Probing Cross-modal Information Hubs in Audio-Visual LLMs

Jihoo Jung ⋅ Chaeyoung Jung ⋅ Ji-Hoon Kim ⋅ Joon Son Chung

Project Page

Abstract

Audio-visual large language models (AVLLMs) have recently emerged as a powerful architecture capable of jointly reasoning over audio, visual, and textual modalities. In AVLLMs, the bidirectional interaction between audio and video modalities introduces intricate processing dynamics, necessitating a deeper understanding of their internal mechanisms. However, unlike extensively studied text-only or large vision language models, the internal workings of AVLLMs remain largely unexplored. In this paper, we focus on cross-modal information flow between audio and visual modalities in AVLLMs, investigating where information derived from one modality is encoded within the token representations of the other modality.

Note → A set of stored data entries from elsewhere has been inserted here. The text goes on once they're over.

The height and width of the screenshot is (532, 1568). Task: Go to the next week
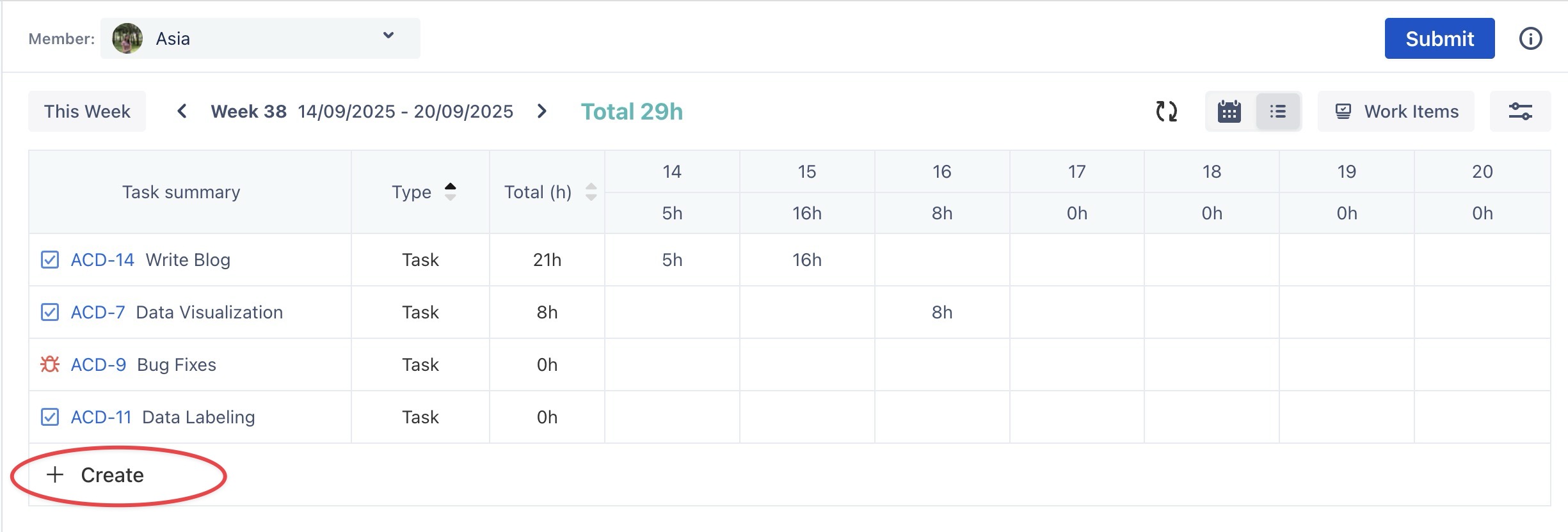(x=542, y=111)
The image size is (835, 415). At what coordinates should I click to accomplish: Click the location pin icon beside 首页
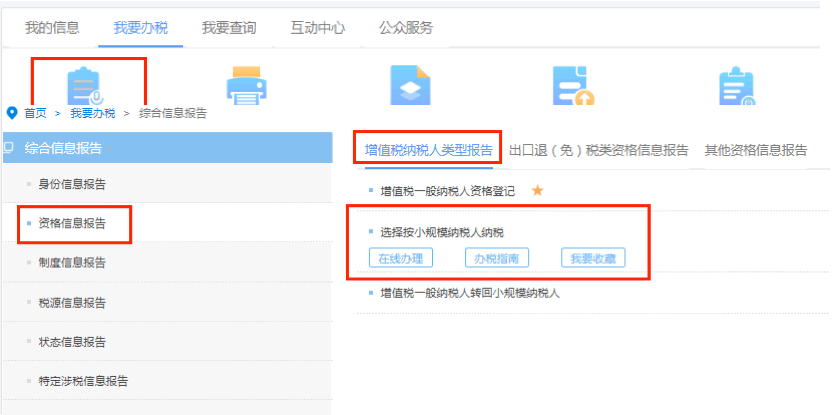[x=12, y=113]
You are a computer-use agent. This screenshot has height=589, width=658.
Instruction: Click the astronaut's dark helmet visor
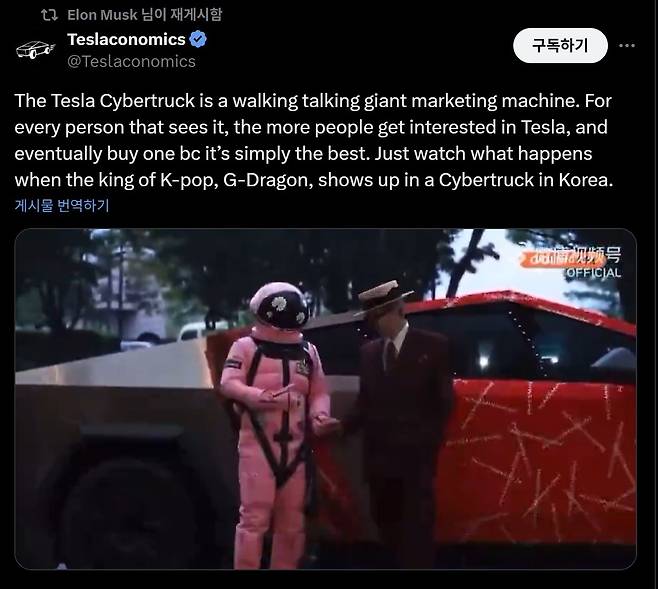283,309
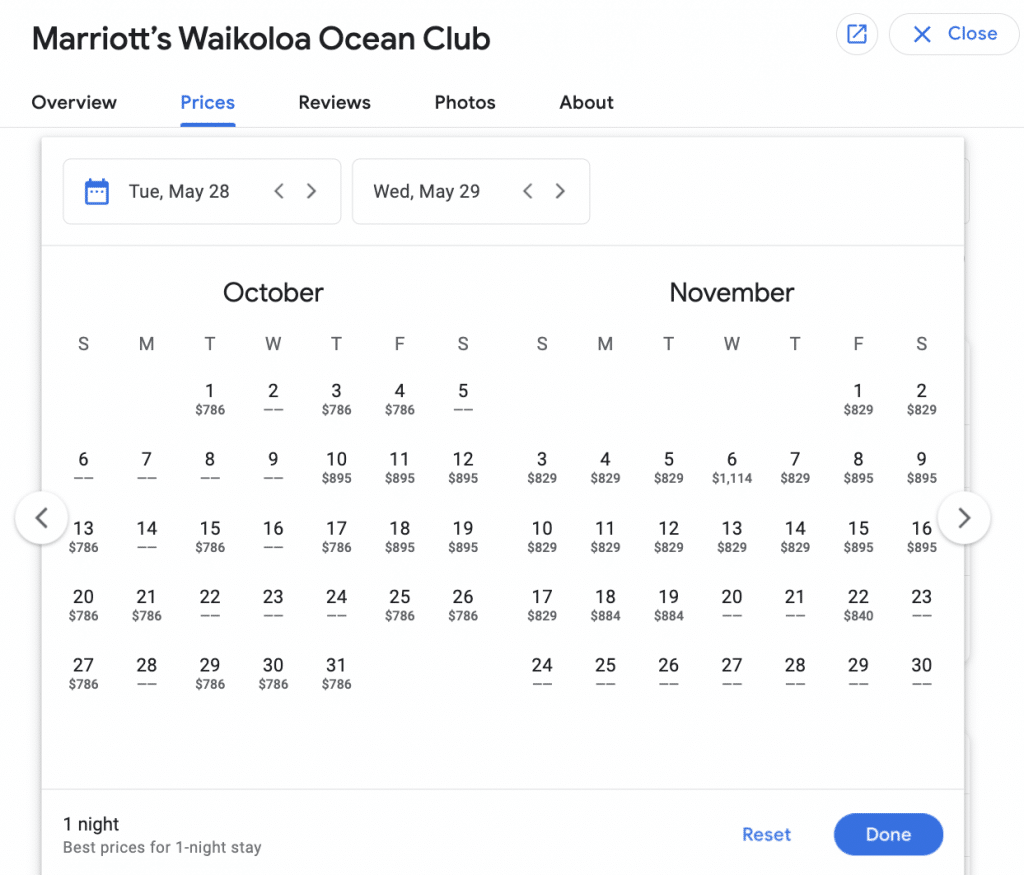The image size is (1024, 875).
Task: Select October 10 priced at $895
Action: click(x=336, y=466)
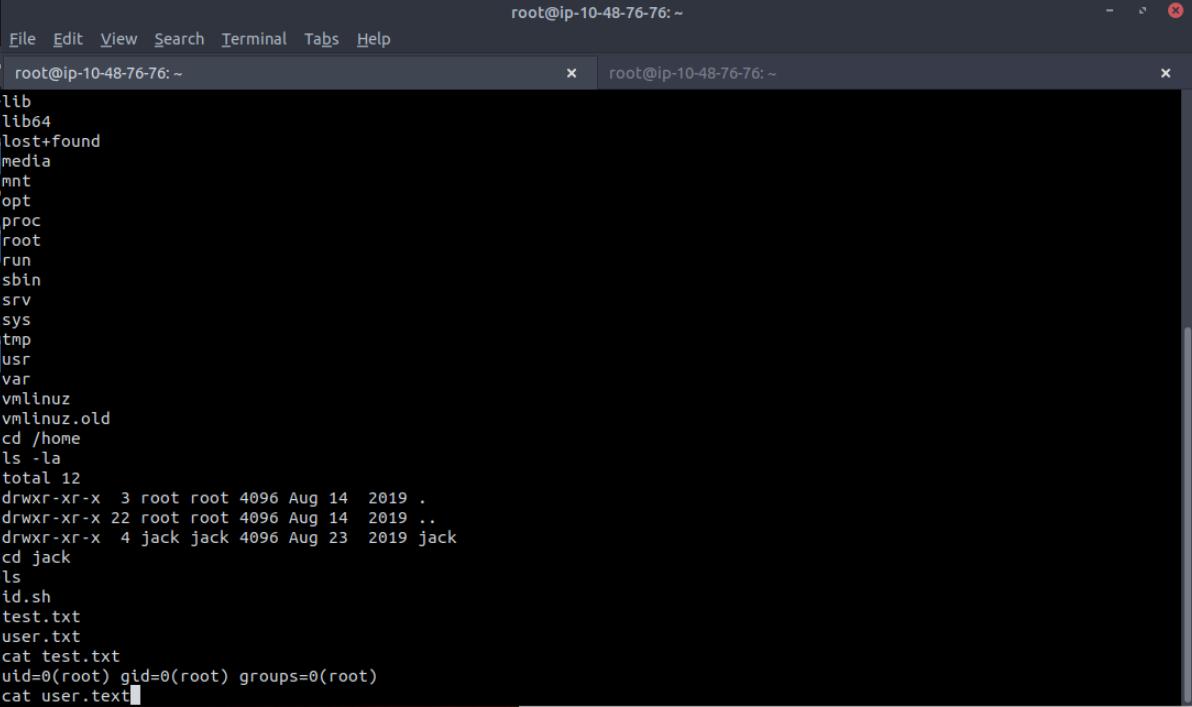Open the Edit menu
This screenshot has height=707, width=1192.
68,39
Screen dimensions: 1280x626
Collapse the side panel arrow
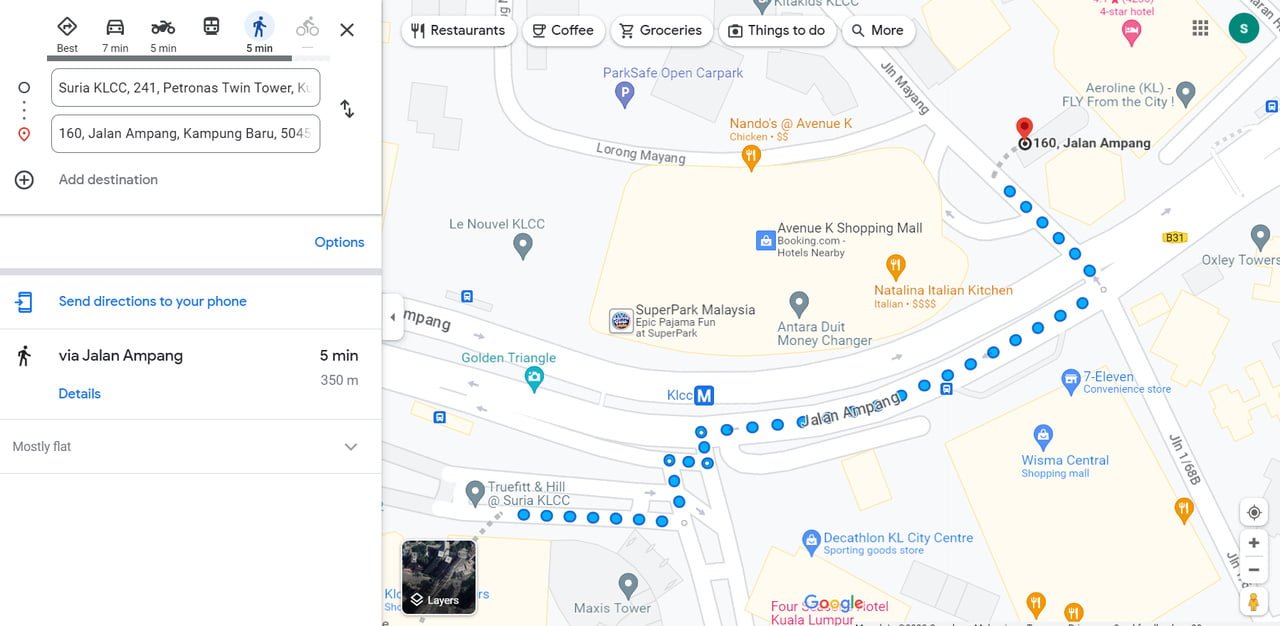392,317
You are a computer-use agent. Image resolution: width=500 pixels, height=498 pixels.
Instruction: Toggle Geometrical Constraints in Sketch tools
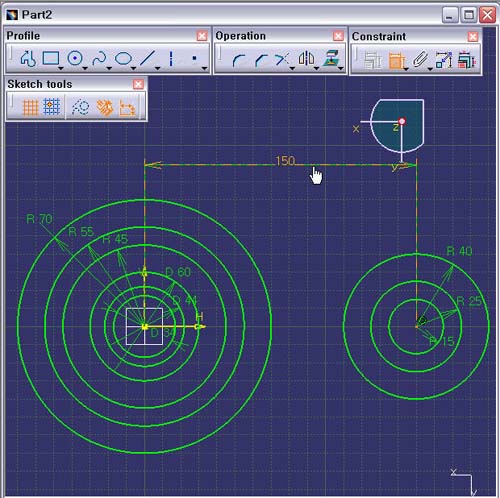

Through an analysis of multiple recent AVLLMs, we uncover two common findings. First, AVLLMs primarily encode integrated audio-visual information in sink tokens. Second, sink tokens do not uniformly hold cross-modal information. Instead, a distinct subset of sink tokens, which we term cross-modal sink tokens, specializes in storing such information. Based on these findings, we further propose a simple training-free hallucination mitigation method by encouraging reliance on integrated cross-modal information within cross-modal sink tokens. Our code is available at https://github.com/kaistmm/crossmodal-hub.

Lay Summary

Audio-visual LLMs (AVLLMs) can now describe videos by using both what is visible and what is audible. But when these systems get something right-or make a mistake- we still know little about how they combine sound and visual information internally. In this paper, we look inside several AVLLMs to find where information from one sense is stored in the model’s representation of the other. We discover that shared audio-visual information is concentrated in special internal positions called sink tokens, rather than being spread evenly across all tokens or stored mainly in object-specific regions. More importantly, only some of these sink tokens serve this role: cross-modal sink tokens act like meeting points where sound and visual cues are integrated. We use this insight to build a training-free method that steers the model toward these cross-modal tokens while reducing object hallucinations when generating captions. These findings help explain how AVLLMs combine different senses and offer a practical step toward more trustworthy video understanding systems.